• WRITTEN TASK:
Pick up the post about trading in old iPhones at Radio Shack and keep writing from its final sentence onward.

• EXCERPT TO READ:
We have two iPhones in our family. Yesterday we traded in the older one — my wife’s first-generation model, bought in 2007 — at Radio Shack. They gave us $72.94 for the phone and charger, against $199 for a new 16Gb iPhone 4. We’ll probably trade our other iPhone, my second-generation 3g one, pretty soon too.

Apple doesn’t have the same offer. I’m not sure who else does. I wouldn’t have known about it if I hadn’t stopped in a Radio Shack to buy an ethernet cable a few days ago, when the kid behind the counter told me about it. Turns out Radio Shack will take a lot of stuff in trade. Since my iPhone 3g is brand new (I replaced it at an Apple store last month for $79, before I knew about this deal), I can get $116.13 for it, according to the online appraisal system at that last link.

• DATA BLOCK:
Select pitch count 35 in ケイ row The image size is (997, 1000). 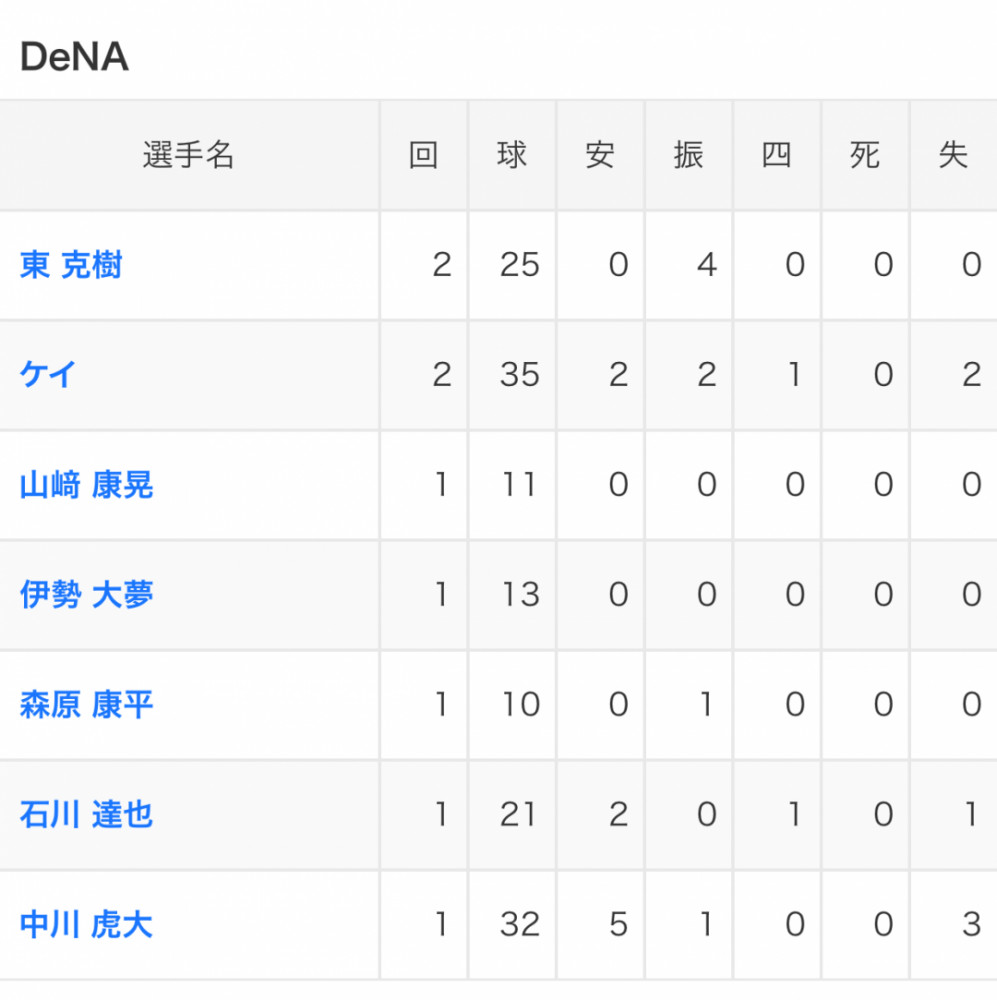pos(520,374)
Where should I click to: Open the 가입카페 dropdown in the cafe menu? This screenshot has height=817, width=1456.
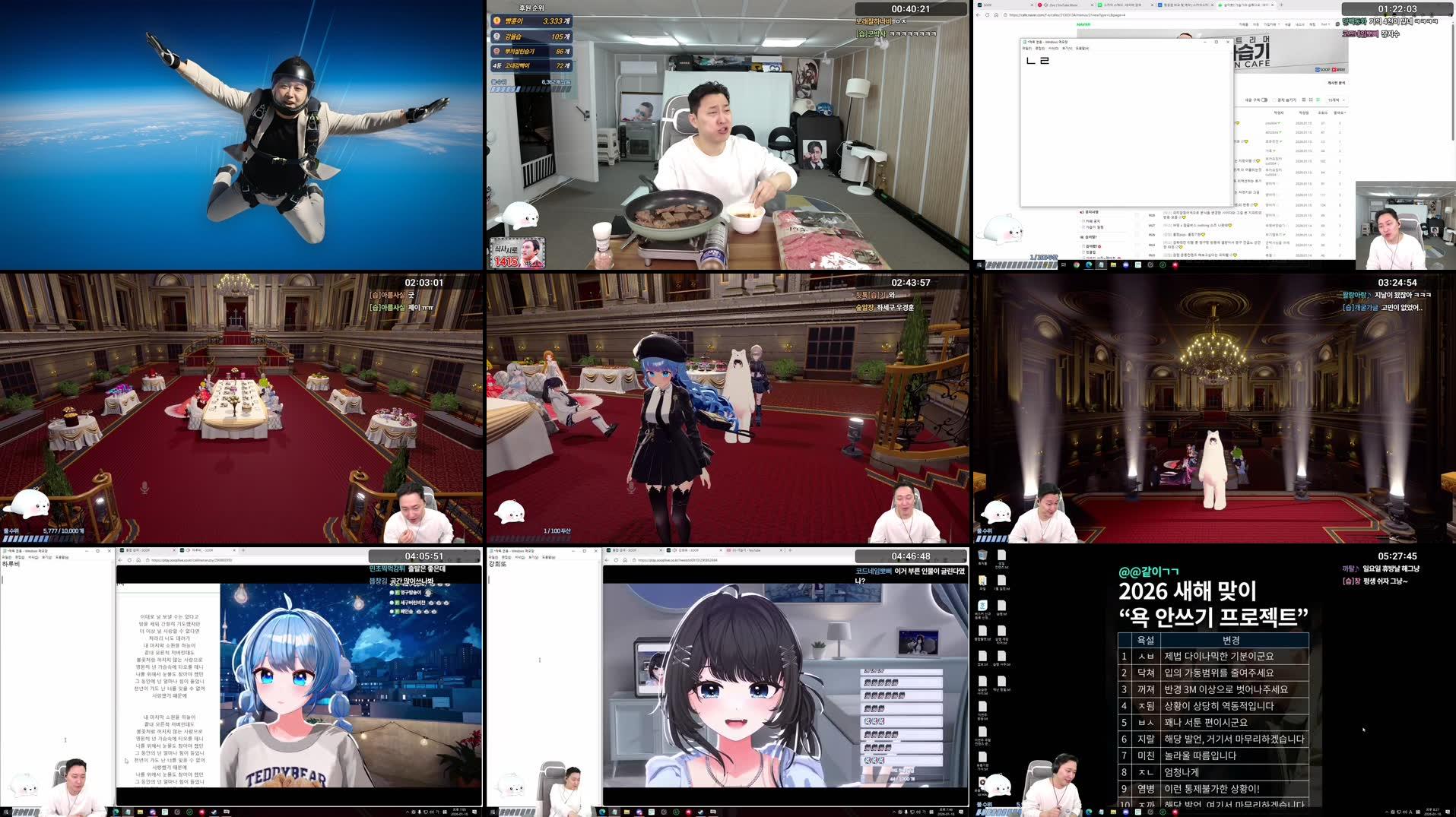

• WRITTEN ANSWER:
Yes, it bothers me that we’re staying inside Apple and AT&T’s joint silo. It also bothers me that Fake Steve Jobs is right about Android fragmentation. I also see a serious risk that Real Steve Jobs might succeed at repositioning closed systems as “integrated”. Just because, well, he’s Steve. We’re all in his reality distortion field now.

Speaking of which, Apple is now bigger than Microsoft, and the iPhone is now bigger than Rim.

I still see this as a phase, and not a bad one. Apple and Google have together cracked open the unholy death grip that phone makers and carriers have long had on the mobile world. At some point those two halves will come completely apart.

Until they do, we won’t have ambient connectivity, or what I call the Frankston Threshold.

But we’ll get there. It’s inevitable.

[Later...] If you do trade in an old iPhone, be sure to erase it before handing it over. Do that under Settings/General/Reset/Erase all content and settings.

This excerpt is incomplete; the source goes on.